De son côté, Yann Sommer a livré une saison très solide comme il en a souvent l’habitude. Quel regard portez-vous sur l’ensemble de sa carrière ?
«Franchement, je tire mon chapeau à Yann Sommer pour sa saison mais aussi pour l’ensemble de sa carrière. Quand il a eu des moments de doute, il a bien été protégé, que ce soit avec l’Inter Milan ou l’équipe de Suisse. Après ces moments plus difficiles, il a toujours su parfaitement rebondir.
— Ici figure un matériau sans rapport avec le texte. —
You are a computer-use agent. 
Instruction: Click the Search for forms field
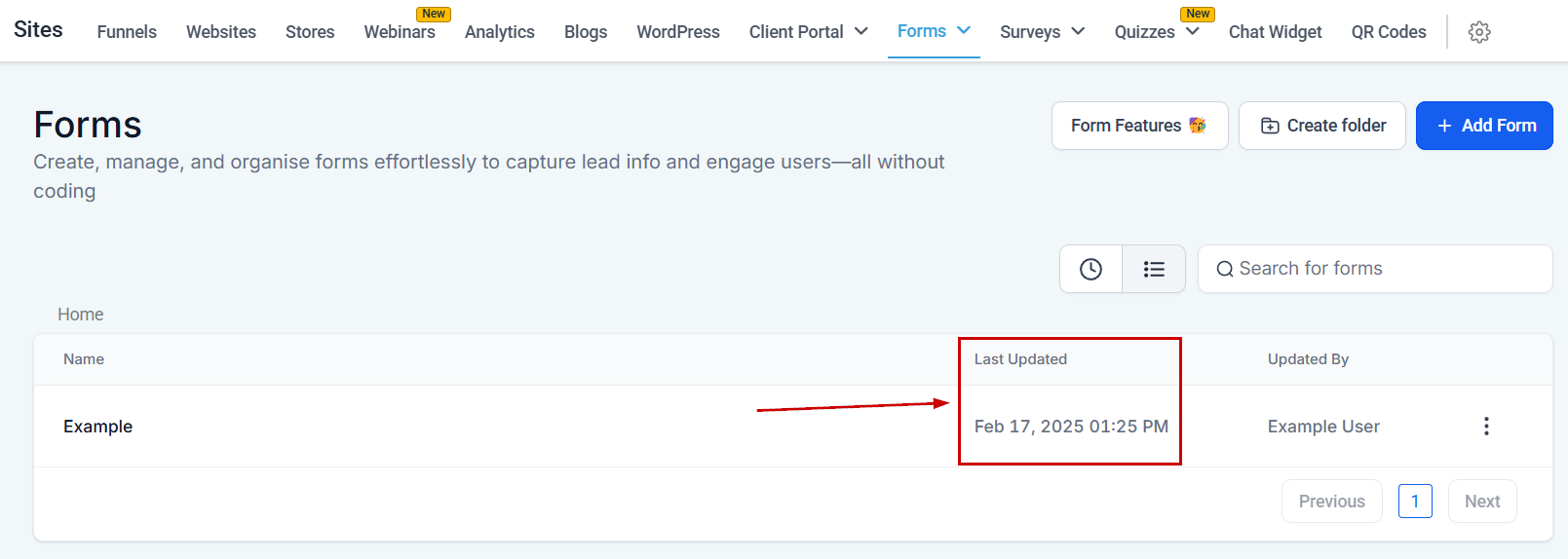[1384, 269]
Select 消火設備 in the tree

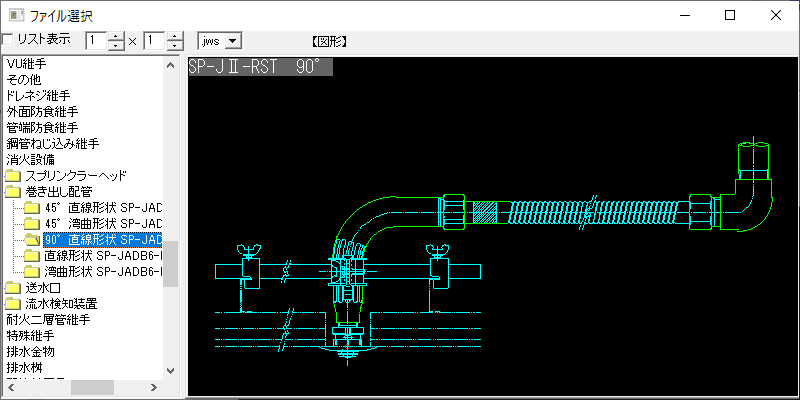coord(30,159)
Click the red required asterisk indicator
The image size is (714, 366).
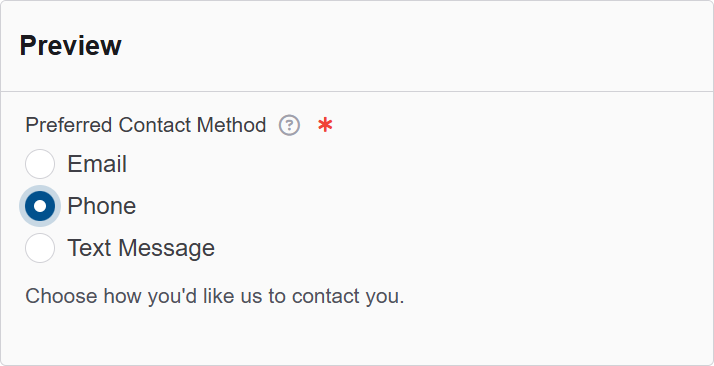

En Lombardie, Sommer a également profité de la totale confiance de son staff au contraire de Donnarumma au PSG qui été parfois relégué sur le banc des remplaçants.»
Pour terminer, quel est votre pronostic pour cette finale ?
«Étant donné que c’est une finale, je pense qu’il n’y aura, comme souvent, pas beaucoup de buts. Cette partie ne ressemblera donc pas au 4-3 de la demi-finale entre l’Inter Milan et Barcelone. Ainsi, je vois l’Inter Milan triompher 2-1 après prolongation.»